安倍政権以降、「同一労働同一賃金」は主要政策だっただけに、この判決をサプライズと考える人も多いようだ。だが、筆者は当初からこうなることは予想していた。おさらいも兼ねつつ、今後の企業人事がどう対応してくるかもまとめておこう。
参考リンク:「『同一労働同一賃金なら賃下げ』は本当か」(J-CASTニュース 会社ウォッチ2016年2月18日付)
企業は徹底して「区別」する
契約社員やパートは、その求人内容を見ても明らかなように「何の仕事をして時給をいくら受け取るか」が明示された職務給だ。
これに対し、日本企業で働く正社員のほとんどは「会社に言われた業務は何でも担当し、全国転勤も残業もこなしながら毎年少しずつ昇給していく賃金制度」で働いている。
だから、たとえば同じ職場にほとんど同じ仕事をしつつ契約社員の3倍の時給を受け取る正社員のオジサンがいたとしても、二人の時給を平準化しろとは言えない。オジサンはきっとこういって反論するだろう。
「自分は入社以来ずっと会社のために何でもやってきて、今はたまたまこの事務の仕事をしているだけです。給料が高いのは過去の年功に対するご褒美だから当然です」
今回は賞与や退職金がテーマだが、構造的な問題は同じである。判決もごちゃごちゃ書いてあるものの、要するに「一時的に同じ業務をこなすことがあっても、異動などの状況が異なるから不合理とは言えない」と示している。現状の枠組みを維持したままではこれが精いっぱいということだ。

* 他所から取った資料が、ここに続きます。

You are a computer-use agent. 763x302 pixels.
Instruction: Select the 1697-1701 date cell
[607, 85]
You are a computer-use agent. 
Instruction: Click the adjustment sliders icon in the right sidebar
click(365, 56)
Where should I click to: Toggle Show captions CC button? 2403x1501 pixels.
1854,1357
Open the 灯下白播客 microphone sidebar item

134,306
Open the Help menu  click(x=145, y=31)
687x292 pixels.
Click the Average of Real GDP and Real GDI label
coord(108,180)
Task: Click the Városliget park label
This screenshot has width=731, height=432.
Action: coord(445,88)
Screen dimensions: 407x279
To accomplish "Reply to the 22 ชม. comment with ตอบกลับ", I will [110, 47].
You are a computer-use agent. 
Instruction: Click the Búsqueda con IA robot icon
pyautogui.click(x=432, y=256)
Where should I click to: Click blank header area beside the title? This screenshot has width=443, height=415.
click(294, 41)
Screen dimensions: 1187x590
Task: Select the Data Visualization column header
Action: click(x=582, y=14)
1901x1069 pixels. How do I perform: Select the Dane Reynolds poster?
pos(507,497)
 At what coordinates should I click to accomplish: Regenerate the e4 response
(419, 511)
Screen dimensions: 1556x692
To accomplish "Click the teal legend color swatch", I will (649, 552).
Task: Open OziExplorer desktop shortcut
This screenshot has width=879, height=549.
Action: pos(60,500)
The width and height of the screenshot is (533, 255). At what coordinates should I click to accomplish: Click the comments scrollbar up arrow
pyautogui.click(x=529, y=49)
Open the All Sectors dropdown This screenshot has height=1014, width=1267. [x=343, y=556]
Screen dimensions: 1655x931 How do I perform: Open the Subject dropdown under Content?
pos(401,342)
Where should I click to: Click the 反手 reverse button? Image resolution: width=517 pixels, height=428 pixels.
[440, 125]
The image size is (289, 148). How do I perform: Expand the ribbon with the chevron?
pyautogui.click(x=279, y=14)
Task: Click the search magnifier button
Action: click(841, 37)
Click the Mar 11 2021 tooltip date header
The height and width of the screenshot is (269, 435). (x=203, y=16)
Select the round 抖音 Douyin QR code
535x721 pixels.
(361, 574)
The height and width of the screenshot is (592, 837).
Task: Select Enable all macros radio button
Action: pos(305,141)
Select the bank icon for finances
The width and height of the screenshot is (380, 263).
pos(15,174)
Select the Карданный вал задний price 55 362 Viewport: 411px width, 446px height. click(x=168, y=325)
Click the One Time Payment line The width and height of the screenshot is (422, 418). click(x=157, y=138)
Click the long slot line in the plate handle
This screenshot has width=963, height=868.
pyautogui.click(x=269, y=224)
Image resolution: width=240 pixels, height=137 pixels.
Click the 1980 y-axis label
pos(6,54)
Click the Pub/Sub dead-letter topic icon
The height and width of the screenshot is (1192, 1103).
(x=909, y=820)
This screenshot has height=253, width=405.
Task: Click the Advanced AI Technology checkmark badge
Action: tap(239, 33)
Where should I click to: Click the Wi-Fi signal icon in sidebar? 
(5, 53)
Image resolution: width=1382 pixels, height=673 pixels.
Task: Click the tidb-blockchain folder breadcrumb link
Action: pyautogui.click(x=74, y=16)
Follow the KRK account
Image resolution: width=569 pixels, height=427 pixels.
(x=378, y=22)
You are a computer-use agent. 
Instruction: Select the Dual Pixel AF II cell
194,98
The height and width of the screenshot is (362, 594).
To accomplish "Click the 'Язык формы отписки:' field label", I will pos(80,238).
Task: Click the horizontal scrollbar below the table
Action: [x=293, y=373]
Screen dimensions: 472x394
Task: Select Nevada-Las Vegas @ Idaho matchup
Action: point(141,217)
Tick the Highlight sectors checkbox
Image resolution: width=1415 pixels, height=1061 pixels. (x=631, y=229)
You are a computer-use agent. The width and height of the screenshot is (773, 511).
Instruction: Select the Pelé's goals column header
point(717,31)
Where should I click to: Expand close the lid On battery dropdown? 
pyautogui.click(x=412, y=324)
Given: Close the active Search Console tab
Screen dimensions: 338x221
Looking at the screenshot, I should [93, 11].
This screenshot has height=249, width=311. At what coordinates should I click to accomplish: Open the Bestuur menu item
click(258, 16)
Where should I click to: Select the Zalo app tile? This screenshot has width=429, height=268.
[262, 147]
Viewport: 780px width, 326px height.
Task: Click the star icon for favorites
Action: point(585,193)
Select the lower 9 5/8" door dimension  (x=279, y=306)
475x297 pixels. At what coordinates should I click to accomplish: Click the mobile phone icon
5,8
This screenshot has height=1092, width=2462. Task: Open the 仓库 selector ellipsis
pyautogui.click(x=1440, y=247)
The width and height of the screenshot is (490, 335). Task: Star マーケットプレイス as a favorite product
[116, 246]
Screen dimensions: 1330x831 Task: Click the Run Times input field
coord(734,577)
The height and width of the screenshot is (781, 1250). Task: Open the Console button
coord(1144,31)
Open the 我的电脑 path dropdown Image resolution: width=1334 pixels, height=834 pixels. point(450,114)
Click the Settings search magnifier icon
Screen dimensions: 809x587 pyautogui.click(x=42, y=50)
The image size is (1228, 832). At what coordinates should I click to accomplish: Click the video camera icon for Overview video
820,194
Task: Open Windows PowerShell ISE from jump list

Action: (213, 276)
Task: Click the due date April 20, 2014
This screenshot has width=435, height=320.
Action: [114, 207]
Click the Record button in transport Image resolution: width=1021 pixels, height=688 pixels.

とはいえ、判決は「実質的に正社員と同じなら待遇格差は不合理である」とも述べている。今後、企業人事は「正社員と同じ」と言われないよう、業務内容はもちろん異動や人材育成まで含めて正社員と非正規の棲み分けを徹底するはずだ。
長期間雇用しすぎると実質的に正社員と同じだと突っ込まれる恐れがあるため、雇用期間はより短く細切れになるだろう(すでに5年で無期転換というルールもある)。業務内容もより付加価値が低く、短期で人を入れ替えても影響のない業務に限定されるはずだ。
格差を是正するための規制が、格差をより強固なものにしてしまったというわけだ。